Barclays de Zoete Wedd and Cazenove, joint brokers to the issue, placed 20 million shares at 107.5p but said that sub-underwriters for the remaining 86 million shares were happy to retain them. The price was set to ensure no loss to the sub-underwriters, after allowing for underwriting commission.
BET's shares closed unchanged at the rights price of 110p, having dipped to 109p at one stage. When the one-for-four issue was announced, they were 133p.
A spokesman for BET said the conclusion of the issue marked 'another step in the transformation of BET from a holding company into the operating company which we want it to be, and gives us a sounder financial platform to continue the process'.
It will use the funds to redeem dollars 380m (pounds 199m) of its dollars 500m auction market preferred stock, which it says represented too high a proportion - 72 per cent - of its shareholders' funds. The dividend rates on the stock were also becoming more expensive relative to other forms of borrowing.

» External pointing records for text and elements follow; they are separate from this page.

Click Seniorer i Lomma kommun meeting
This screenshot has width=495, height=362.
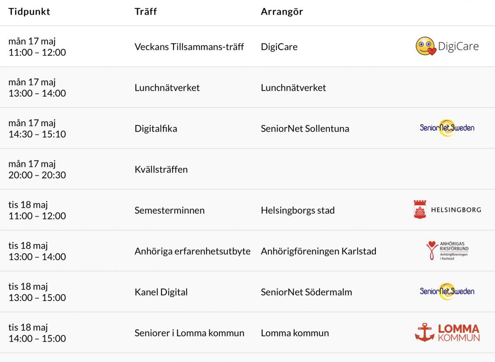[189, 333]
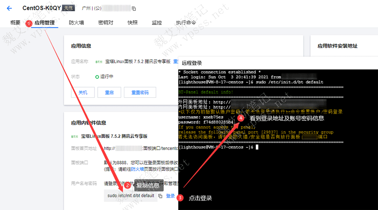This screenshot has width=378, height=210.
Task: Copy the public IP address via copy icon
Action: click(134, 8)

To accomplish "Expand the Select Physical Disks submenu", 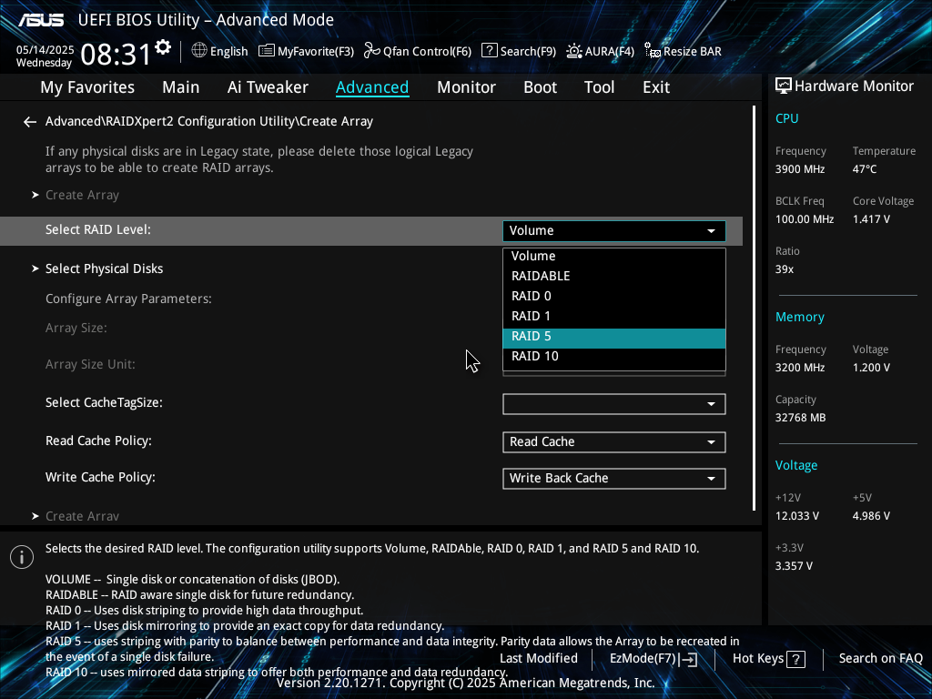I will point(104,269).
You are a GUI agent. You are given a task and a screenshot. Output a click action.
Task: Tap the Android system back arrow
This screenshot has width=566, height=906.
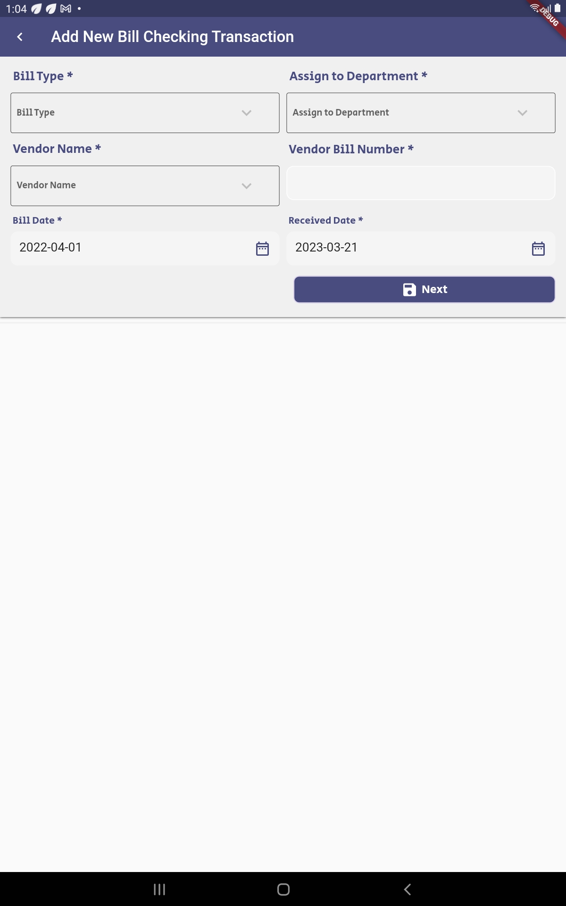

That the issue was hailed as a success, despite the poor take-up, underlines the poor conditions in the stock market. Burnfield, the engineering group, was similarly hit with only 40.3 per cent of its pounds 24.2m rights issue taken up.
Advisers to the issues attributed the low level of acceptances partly to the fact that many of the sub-underwriters are also shareholders. They are reluctant to take up their full entitlement as shareholders as they risk being left with more shares if other investors do not subscribe.
There have been few rights issues this year: only pounds 1.6bn has been raised compared with pounds 6.1bn in the first seven months of 1991.